Its interior, however, is a nice mix of new and old, with plenty of patronage offered to Boston’s venerable Fenway Park. It is this combination of these two esthetic realities that makes JetBlue Park – dubbed affectionately and not lacking historical basis as “Fenway South” – a true Lee County (Fla.) baseball gem in an area already bursting at the seams with quality baseball facilities.
The new spring training home of the Boston Red Sox opened for its first spring season earlier this month to rave reviews. Every Red Sox Grapefruit League game is already a sellout at the 11,000-seat main stadium. The complex also includes six other full-size practice and training fields.
Pablo Adorno is a Lee County Parks and Recreation senior supervisor and the designated JetBlue Park stadium manager. He has been overseeing the construction of the playing fields and by all accounts they are of Major League quality.
“So far so good,” Adorno said Friday afternoon before the home-standing Red Sox dropped a 7-4 Grapefruit League decision to the Pittsburgh Pirates in a game delayed 20 minutes by rain. “We’re starting to get some of the kinks out from the first couple of games and the place is phenomenal.”
Adorno said work continued on the complex right up until opening day (March 3) and work remains ongoing at the complex.
“We took over the fields in mid-December and I’ve had staff our here since then, and that helped us get ready field-wise,” he said, adding that final cost came in close to the budgeted $78 million for the project.
The main stadium is certainly appealing to the eye both inside and out. JetBlue Park’s modern exterior gives way to a playing field constructed with Fenway Park in mind, right down to its dimensions and its own version of the legendary “Green Monster.”

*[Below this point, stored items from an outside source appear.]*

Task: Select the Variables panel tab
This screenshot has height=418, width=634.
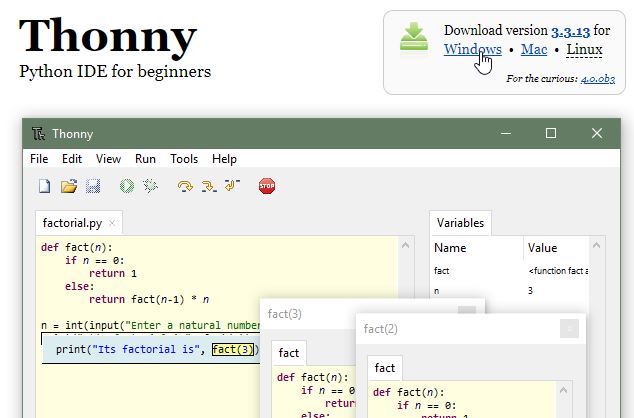Action: tap(460, 223)
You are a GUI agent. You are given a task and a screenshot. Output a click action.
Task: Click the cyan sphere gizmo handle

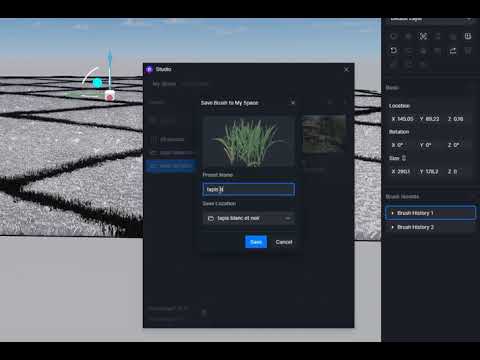tap(97, 82)
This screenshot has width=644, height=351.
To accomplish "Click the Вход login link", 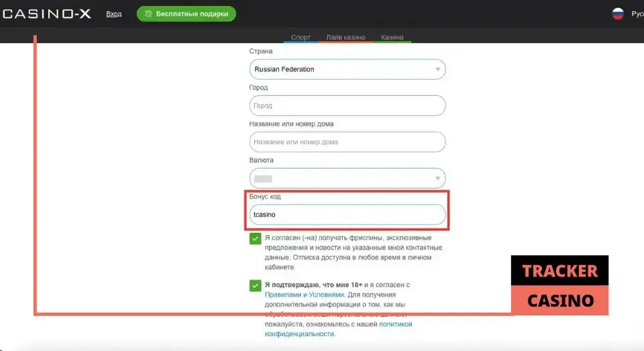I will click(114, 14).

JetBlue’s playing field dimensions are identical to historic Fenway’s – 310-feet down the left-field line, 379 into left-center, 420 to dead center, 380 to the right-field bullpen areas and 302 to the right-field foul pole.
And then there is the new “Monster.” Standing 43-feet tall, compared to its 37-foot counterpart in Boston, the left-field blockade offers reserved seating both on top of and behind the wall and features a manual scoreboard that served Fenway for more than 30 years and was removed in 1994.
The Red Sox moved to this new complex from its previous spring training homes at City of Palms Park and the Boston Red Sox Player Development 5-Plex, both located within a couple of miles of each other near Fort Myers’ historic downtown district.
Fort Myers’ official nickname is “City of Palms” and city officials planted hundreds of palm trees around City of Palms Park to enhance its neighborhood’s appearance. Because the climate is different in the southeast corner of Lee County where JetBlue Park was built – about 5 degrees cooler on average according to at least one online account – palm trees are few and far between at JetBlue.
Adorno said City of Palms and the 5-Plex will continue to host amateur and college events, including those ran by Perfect Game. COP, the 5-Plex, Terry Park and the Lee County Sports Complex with Hammond Stadium – the spring training home of the Minnesota Twins – give Lee County and the Fort Myers community MLB-quality baseball venues that are the envy of the nation.
“I think it adds another jewel to baseball in Fort Myers,” Adorno said of JetBlue. “We have some great facilities and this one kind of puts us over the top. It added to the inventory of fields we can add to events like Perfect Game and other amateur sports, which to me is a bigger part of this than spring training. Spring training is great but we will use this during the offseason and it’s a huge selling point on our end.
“We’re looking at some dates for Perfect Game already,” he continued. “This is part of the inventory they will use; they will use this facility.”